- Opening Delimiter -

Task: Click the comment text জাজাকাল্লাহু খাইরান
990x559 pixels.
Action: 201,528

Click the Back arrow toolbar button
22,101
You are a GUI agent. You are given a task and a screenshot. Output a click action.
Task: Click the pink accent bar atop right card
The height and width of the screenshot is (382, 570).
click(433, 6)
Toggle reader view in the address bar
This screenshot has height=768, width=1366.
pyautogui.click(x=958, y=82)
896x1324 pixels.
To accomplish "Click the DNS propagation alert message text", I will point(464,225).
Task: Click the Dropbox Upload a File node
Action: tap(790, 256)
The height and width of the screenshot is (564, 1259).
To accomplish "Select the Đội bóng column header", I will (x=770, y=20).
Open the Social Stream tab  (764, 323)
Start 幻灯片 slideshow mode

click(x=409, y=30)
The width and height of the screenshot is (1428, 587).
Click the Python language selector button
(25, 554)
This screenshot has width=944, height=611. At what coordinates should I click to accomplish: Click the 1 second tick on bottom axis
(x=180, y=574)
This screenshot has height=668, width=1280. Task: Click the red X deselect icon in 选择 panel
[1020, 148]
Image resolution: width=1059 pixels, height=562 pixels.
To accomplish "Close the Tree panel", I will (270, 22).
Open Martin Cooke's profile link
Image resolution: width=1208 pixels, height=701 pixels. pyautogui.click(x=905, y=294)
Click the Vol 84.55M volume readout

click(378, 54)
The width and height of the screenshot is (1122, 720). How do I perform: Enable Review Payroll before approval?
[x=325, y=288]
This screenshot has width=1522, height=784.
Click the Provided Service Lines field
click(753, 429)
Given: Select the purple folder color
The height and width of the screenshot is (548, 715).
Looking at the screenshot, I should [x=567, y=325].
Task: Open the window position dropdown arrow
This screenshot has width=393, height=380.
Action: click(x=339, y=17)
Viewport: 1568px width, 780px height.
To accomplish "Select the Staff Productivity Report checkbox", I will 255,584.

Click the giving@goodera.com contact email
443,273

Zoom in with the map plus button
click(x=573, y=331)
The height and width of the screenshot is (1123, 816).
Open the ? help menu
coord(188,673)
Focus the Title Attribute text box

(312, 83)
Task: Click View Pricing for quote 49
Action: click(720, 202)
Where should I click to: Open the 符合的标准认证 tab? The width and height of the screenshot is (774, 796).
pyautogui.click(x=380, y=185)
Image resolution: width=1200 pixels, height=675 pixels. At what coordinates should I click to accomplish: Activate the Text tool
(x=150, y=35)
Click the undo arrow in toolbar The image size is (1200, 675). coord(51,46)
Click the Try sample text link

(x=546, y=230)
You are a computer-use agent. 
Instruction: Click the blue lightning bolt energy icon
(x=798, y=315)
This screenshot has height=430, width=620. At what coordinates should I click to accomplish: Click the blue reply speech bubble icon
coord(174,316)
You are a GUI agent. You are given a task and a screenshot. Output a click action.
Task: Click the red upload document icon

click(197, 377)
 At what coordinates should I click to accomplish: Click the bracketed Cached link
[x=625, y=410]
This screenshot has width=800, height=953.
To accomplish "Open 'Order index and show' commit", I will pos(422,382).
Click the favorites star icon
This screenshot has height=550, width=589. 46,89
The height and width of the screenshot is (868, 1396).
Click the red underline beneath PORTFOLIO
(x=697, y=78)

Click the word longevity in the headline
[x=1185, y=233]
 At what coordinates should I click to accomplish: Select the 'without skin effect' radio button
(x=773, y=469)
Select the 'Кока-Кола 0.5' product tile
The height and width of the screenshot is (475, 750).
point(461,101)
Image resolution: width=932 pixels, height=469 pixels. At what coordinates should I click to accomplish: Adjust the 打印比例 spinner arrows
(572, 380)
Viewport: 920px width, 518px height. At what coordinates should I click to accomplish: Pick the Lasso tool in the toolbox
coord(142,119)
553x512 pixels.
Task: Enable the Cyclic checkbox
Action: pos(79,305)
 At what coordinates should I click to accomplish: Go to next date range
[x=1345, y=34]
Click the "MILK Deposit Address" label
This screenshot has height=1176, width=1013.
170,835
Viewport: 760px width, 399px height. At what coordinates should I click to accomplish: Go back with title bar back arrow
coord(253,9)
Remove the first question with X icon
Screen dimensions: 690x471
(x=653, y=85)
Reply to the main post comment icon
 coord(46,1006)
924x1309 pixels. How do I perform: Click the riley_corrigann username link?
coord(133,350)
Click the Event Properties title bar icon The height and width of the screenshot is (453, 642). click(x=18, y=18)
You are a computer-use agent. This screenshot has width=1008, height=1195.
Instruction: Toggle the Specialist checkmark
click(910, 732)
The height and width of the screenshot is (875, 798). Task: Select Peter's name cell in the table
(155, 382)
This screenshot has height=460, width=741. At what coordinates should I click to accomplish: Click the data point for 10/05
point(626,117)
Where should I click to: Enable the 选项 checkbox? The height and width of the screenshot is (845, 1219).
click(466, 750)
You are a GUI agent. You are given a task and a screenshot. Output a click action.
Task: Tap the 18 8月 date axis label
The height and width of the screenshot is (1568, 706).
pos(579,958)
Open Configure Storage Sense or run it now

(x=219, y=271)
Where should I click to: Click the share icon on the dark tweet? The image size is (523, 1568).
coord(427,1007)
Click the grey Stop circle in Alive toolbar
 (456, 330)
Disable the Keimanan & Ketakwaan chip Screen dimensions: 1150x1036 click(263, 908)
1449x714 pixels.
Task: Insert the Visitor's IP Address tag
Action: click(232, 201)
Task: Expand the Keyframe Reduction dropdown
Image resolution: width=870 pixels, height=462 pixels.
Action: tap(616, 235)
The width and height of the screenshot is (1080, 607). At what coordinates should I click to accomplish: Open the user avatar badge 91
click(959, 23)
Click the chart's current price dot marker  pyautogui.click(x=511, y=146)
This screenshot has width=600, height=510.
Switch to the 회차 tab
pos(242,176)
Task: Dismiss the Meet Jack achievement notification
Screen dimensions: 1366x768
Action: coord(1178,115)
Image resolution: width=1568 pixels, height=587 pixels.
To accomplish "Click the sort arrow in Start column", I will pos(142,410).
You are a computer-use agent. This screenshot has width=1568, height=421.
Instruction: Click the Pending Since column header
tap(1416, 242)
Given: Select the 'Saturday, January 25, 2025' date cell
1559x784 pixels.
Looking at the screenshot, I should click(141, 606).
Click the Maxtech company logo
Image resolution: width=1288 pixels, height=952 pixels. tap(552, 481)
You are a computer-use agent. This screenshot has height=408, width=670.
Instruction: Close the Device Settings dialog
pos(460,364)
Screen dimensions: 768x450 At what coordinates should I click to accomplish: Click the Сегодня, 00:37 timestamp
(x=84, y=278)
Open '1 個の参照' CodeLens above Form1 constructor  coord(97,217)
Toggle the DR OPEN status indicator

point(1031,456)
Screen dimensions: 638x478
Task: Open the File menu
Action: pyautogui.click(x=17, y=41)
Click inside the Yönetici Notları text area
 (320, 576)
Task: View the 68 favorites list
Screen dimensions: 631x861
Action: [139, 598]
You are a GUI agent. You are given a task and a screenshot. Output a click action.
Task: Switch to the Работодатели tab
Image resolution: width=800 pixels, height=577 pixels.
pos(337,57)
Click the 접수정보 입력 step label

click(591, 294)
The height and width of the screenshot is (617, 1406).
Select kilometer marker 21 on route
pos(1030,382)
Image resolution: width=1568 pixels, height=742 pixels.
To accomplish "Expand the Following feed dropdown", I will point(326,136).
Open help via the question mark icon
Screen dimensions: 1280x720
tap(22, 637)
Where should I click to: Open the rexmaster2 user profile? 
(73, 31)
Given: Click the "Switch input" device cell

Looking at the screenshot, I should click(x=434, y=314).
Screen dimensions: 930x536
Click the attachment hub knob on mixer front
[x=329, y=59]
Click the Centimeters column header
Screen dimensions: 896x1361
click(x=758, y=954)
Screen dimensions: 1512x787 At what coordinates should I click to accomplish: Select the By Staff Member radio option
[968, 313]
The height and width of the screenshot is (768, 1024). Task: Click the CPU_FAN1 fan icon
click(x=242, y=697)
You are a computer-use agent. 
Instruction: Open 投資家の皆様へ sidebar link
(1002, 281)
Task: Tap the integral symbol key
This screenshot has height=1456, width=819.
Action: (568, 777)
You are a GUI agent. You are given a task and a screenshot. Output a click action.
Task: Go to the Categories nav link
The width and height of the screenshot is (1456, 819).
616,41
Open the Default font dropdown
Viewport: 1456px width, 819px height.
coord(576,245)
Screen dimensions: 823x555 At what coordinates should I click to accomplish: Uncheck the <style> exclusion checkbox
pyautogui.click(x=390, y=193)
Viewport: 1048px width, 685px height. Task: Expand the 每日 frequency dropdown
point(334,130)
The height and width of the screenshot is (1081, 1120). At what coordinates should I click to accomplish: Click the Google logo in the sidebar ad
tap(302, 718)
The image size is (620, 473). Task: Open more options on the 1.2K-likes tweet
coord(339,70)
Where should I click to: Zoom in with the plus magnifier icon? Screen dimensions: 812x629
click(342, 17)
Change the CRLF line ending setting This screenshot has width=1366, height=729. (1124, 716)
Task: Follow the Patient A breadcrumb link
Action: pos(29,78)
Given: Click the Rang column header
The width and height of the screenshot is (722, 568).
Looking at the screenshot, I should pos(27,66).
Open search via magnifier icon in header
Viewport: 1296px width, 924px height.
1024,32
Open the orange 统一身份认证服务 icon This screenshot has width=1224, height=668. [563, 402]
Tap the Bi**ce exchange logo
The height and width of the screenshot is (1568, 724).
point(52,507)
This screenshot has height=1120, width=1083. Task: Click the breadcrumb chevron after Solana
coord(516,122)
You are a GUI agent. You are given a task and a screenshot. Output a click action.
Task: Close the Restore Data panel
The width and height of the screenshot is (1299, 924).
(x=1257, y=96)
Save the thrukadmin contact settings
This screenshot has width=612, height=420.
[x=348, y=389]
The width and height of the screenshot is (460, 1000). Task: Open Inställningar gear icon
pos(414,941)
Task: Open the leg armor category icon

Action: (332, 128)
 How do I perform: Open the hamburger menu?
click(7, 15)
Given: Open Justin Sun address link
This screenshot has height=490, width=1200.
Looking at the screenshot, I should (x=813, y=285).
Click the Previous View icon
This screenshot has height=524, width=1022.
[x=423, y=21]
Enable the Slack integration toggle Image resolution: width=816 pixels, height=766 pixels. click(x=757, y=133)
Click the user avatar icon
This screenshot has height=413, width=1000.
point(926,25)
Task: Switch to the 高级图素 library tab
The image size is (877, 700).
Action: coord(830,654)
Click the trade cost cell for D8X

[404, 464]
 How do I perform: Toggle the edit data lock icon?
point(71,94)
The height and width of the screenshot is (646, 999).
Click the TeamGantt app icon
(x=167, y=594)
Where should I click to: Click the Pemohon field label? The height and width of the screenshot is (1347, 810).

- Closing Delimiter -

**Exercise description:** All lines from the one that contains "Enable the Slack" to the last line above must be given again exactly, with both included and nothing added.

**Solved problem:**
Enable the Slack integration toggle Image resolution: width=816 pixels, height=766 pixels. click(x=757, y=133)
Click the user avatar icon
This screenshot has height=413, width=1000.
point(926,25)
Task: Switch to the 高级图素 library tab
The image size is (877, 700).
Action: coord(830,654)
Click the trade cost cell for D8X

[404, 464]
 How do I perform: Toggle the edit data lock icon?
point(71,94)
The height and width of the screenshot is (646, 999).
Click the TeamGantt app icon
(x=167, y=594)
Where should I click to: Click the Pemohon field label? The height and width of the screenshot is (1347, 810).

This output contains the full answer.